━━━━━ Extracted data ━━━━━

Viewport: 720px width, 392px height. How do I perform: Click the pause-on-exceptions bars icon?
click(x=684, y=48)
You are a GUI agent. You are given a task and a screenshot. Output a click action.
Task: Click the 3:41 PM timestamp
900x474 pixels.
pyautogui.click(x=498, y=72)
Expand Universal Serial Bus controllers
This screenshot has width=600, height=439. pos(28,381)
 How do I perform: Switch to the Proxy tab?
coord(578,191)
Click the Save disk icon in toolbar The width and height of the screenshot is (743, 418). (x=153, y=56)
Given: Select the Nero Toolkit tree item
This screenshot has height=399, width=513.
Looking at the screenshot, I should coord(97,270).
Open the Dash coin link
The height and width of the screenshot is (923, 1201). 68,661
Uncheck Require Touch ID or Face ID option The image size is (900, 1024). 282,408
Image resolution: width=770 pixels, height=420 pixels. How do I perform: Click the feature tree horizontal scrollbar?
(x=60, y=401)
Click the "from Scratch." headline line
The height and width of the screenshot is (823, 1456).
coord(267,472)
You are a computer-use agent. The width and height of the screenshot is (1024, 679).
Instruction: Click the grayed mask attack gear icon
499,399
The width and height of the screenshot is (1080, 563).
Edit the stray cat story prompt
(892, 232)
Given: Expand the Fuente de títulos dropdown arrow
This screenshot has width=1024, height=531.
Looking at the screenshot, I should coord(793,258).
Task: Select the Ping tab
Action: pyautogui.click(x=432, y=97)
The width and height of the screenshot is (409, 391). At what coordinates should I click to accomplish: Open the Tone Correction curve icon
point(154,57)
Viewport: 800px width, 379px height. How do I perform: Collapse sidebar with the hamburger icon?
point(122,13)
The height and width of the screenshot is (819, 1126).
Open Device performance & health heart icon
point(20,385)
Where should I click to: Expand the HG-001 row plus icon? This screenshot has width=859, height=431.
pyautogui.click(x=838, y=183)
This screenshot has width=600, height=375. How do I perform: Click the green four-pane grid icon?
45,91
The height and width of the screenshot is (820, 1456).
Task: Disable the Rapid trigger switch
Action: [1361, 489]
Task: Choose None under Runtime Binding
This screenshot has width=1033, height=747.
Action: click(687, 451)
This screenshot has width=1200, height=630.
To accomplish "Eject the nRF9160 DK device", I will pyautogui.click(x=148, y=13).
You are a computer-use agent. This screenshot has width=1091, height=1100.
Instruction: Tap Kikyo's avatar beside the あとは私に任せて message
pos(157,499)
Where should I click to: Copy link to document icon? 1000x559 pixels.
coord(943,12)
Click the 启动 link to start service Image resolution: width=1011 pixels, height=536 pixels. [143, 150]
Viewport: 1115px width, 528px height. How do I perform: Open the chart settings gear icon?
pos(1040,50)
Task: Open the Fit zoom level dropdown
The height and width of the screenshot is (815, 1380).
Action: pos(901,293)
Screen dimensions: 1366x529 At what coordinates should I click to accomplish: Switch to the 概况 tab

━━━━━

■ Exercise:
Every line above needs to be retyped exactly.

■ Solved problem:
Viewport: 720px width, 392px height. How do I perform: Click the pause-on-exceptions bars icon?
click(x=684, y=48)
You are a GUI agent. You are given a task and a screenshot. Output a click action.
Task: Click the 3:41 PM timestamp
900x474 pixels.
pyautogui.click(x=498, y=72)
Expand Universal Serial Bus controllers
This screenshot has width=600, height=439. pos(28,381)
 How do I perform: Switch to the Proxy tab?
coord(578,191)
Click the Save disk icon in toolbar The width and height of the screenshot is (743, 418). (x=153, y=56)
Given: Select the Nero Toolkit tree item
This screenshot has height=399, width=513.
Looking at the screenshot, I should coord(97,270).
Open the Dash coin link
The height and width of the screenshot is (923, 1201). 68,661
Uncheck Require Touch ID or Face ID option The image size is (900, 1024). 282,408
Image resolution: width=770 pixels, height=420 pixels. How do I perform: Click the feature tree horizontal scrollbar?
(x=60, y=401)
Click the "from Scratch." headline line
The height and width of the screenshot is (823, 1456).
coord(267,472)
You are a computer-use agent. The width and height of the screenshot is (1024, 679).
Instruction: Click the grayed mask attack gear icon
499,399
The width and height of the screenshot is (1080, 563).
Edit the stray cat story prompt
(892, 232)
Given: Expand the Fuente de títulos dropdown arrow
This screenshot has width=1024, height=531.
Looking at the screenshot, I should coord(793,258).
Task: Select the Ping tab
Action: pyautogui.click(x=432, y=97)
The width and height of the screenshot is (409, 391). At what coordinates should I click to accomplish: Open the Tone Correction curve icon
point(154,57)
Viewport: 800px width, 379px height. How do I perform: Collapse sidebar with the hamburger icon?
point(122,13)
The height and width of the screenshot is (819, 1126).
Open Device performance & health heart icon
point(20,385)
Where should I click to: Expand the HG-001 row plus icon? This screenshot has width=859, height=431.
pyautogui.click(x=838, y=183)
This screenshot has width=600, height=375. How do I perform: Click the green four-pane grid icon?
45,91
The height and width of the screenshot is (820, 1456).
Task: Disable the Rapid trigger switch
Action: [1361, 489]
Task: Choose None under Runtime Binding
This screenshot has width=1033, height=747.
Action: click(687, 451)
This screenshot has width=1200, height=630.
To accomplish "Eject the nRF9160 DK device", I will pyautogui.click(x=148, y=13).
You are a computer-use agent. This screenshot has width=1091, height=1100.
Instruction: Tap Kikyo's avatar beside the あとは私に任せて message
pos(157,499)
Where should I click to: Copy link to document icon? 1000x559 pixels.
coord(943,12)
Click the 启动 link to start service Image resolution: width=1011 pixels, height=536 pixels. [143, 150]
Viewport: 1115px width, 528px height. How do I perform: Open the chart settings gear icon?
pos(1040,50)
Task: Open the Fit zoom level dropdown
The height and width of the screenshot is (815, 1380).
Action: pos(901,293)
Screen dimensions: 1366x529 At what coordinates should I click to accomplish: Switch to the 概况 tab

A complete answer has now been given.